In his forthcoming book Ali: A Life, out in October from Houghton Mifflin Harcourt, author Jonathan Eig excerpts a letter that Ali wrote to his second wife, Khalilah Camacho-Ali, who was married to the legendary fighter from 1967-1976. In the letter, which Camacho-Ali says her ex-husband wrote some time in the late 1960s, Ali describes seeing a cartoon in the Nation of Islam newspaper, Muhammad Speaks, outside a skating rink in his hometown of Louisville. The cartoon illustrated how white slave owners brutally beat their slaves, while insisting that they pray to Jesus. The message: Christianity was the religion of the oppressive white establishment. “I liked that cartoon,” Ali wrote. “It did something to me. And it made sense.”
You can see the letter below, as well as a transcription of its contents, lightly edited for clarity.
Ali’s description of the cartoon matches a strip printed in the December 1961 edition of Muhammad Speaks, below.
Camacho-Ali asked Muhammad to write the letter after she confronted him about his extramarital dalliances.

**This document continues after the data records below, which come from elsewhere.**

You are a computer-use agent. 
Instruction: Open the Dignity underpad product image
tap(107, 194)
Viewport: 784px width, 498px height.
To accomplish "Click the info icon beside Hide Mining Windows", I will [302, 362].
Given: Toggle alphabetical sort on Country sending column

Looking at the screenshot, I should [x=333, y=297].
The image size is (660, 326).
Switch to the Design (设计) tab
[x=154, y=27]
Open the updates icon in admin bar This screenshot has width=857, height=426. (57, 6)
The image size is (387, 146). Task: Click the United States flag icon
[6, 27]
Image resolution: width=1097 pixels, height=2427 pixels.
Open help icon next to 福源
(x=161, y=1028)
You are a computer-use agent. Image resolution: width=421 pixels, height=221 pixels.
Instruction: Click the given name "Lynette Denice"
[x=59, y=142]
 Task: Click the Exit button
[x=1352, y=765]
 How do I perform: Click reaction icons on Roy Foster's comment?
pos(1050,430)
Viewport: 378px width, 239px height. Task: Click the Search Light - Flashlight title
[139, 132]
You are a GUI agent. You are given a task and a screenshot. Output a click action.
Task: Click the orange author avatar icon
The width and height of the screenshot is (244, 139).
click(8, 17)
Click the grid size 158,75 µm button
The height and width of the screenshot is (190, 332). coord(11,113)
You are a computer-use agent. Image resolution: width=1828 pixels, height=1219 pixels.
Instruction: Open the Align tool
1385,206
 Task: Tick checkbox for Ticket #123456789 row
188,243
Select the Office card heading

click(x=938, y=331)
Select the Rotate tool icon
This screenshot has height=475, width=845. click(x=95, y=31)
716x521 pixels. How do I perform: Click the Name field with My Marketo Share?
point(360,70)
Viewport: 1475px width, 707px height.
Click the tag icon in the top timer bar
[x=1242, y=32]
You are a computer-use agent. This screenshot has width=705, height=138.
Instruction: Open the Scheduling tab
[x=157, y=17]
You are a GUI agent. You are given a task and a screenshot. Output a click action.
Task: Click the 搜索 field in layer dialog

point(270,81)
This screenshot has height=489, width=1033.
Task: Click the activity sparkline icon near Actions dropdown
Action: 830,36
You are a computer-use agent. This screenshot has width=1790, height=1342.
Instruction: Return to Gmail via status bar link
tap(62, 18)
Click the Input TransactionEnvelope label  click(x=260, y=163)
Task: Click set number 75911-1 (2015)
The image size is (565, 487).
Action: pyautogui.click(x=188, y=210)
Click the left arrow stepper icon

Explain, she instructed him, why you embraced Islam in the first place. “You might be big,” Camacho-Ali tells TIME. “But you’re not bigger than Allah. You’ve got to check yourself. There are consequences when you commit adultery.”
Eig says he paid Camacho-Ali $600 for the letter. “In all likelihood, Ali’s interest in the Nation Of Islam grew over time and repeated exposures,” Eig says. “The incident he describes in the letter—picking up the newspaper and reading the cartoon—may have been one in a series of influential events. But this is the only time we know of that he wrote the story of his indoctrination in his own words. That would seem to suggest, at the very least, that it was a key moment in his journey.”
Camacho-Ali sees the first anniversary of Ali’s passing as another chance to celebrate him, flaws and all. “Allah has opened the door for him in paradise,” she tells TIME. “He’s not suffering anymore. I cherish the good moments. There was more good than bad. It was a blessing to be a part of that journey.”